The authors thank Garnet Martens, Miki Fujita, Bradford Ross, Sam Livingstone, and Derrick Horne at the UBC Bioimaging Facility for training and assistance with TEM microscopy, Cathie Garnis and James Lawson for sharing reagents and protocols, Mei Yieng Chin for Nanosight assistance, Andrew Leidal for protease protection assay protocol, Marcel Bally for IncuCyte access, Wenbo Xu, Vincent Chui, and the Terry Fox Laboratory for flow cytometry and confocal microscopy assistance, and Ian Bercovitz for assistance with statistical analyses. The authors also thank Gian Luca Negri, Robert Camfield, Kirstin Brown, and Bian Tu for helpful comments and discussions. The authors are grateful for comments and suggestions from anonymous reviewers.

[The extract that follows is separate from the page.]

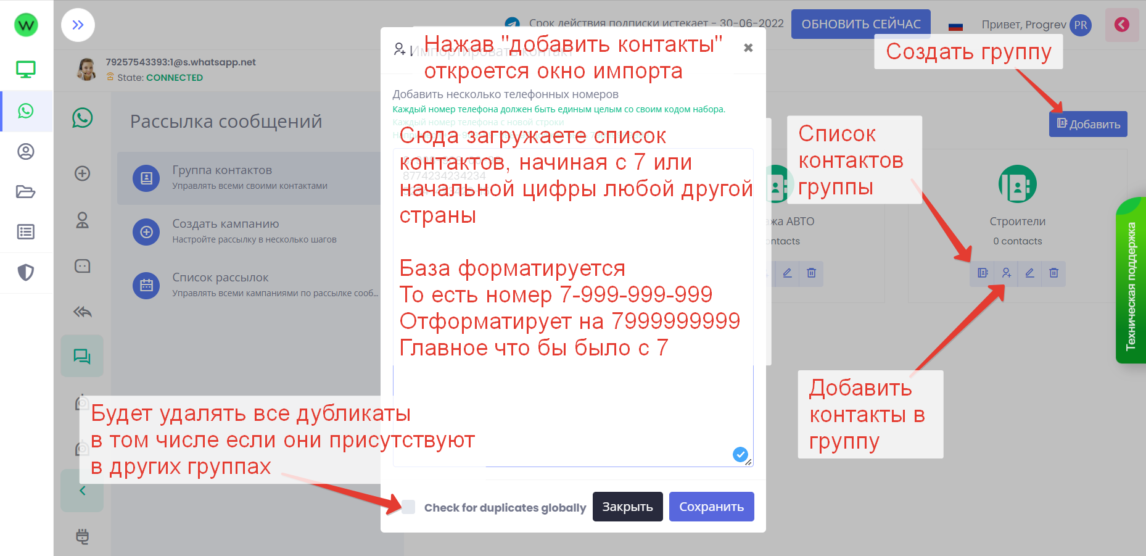Collapse the panel using left chevron button

(82, 491)
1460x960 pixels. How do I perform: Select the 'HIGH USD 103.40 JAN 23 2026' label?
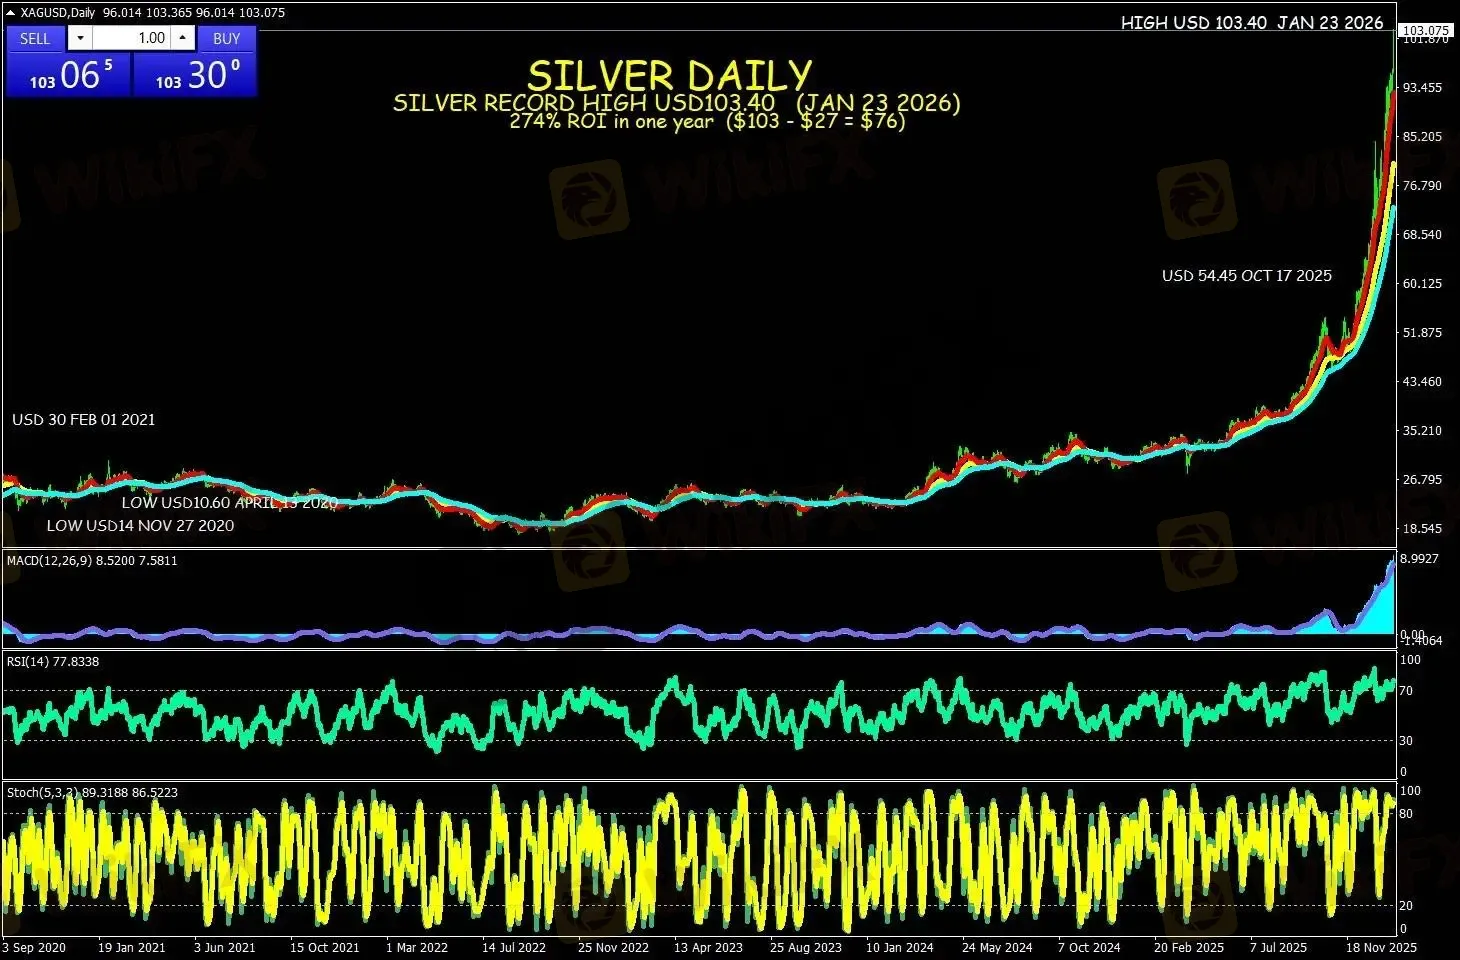[1251, 22]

This study was supported by CIHR Operating Grant MOP-78882, CIHR in partnership with Avon Foundation for Women-Canada grant OBC127216 and BC Cancer-Pfizer Research Innovation Fund F17-05467-001 to SMG. JX and CJH were supported by CIHR Frederick Banting and Charles Best Canada Graduate Scholarship Doctoral Awards. AHL and AS were supported by the Research Council of Norway through its Center of Excellence funding scheme (Project: 262652). This project was partially supported by a Dust Diseases Board competitive grant to EHB. The views expressed herein are those of the authors and are not necessarily those of iCare or the Dust Diseases Board.

Disclosure statement

No potential conflict of interest was reported by the author(s).

Supplementary material

Supplemental data for this article can be accessed here.

Additional information

Funding

This work was supported by the Canadian Institutes of Health Research [OBC127216]; Canadian Institutes of Health Research [MOP-78882]; Canadian Institutes of Health Research [Doctoral]; The Research Council of Norway [262652]; Dust Diseases Board [None]. BC Cancer-Pfizer Research Innovation Fund [F17-05467-001].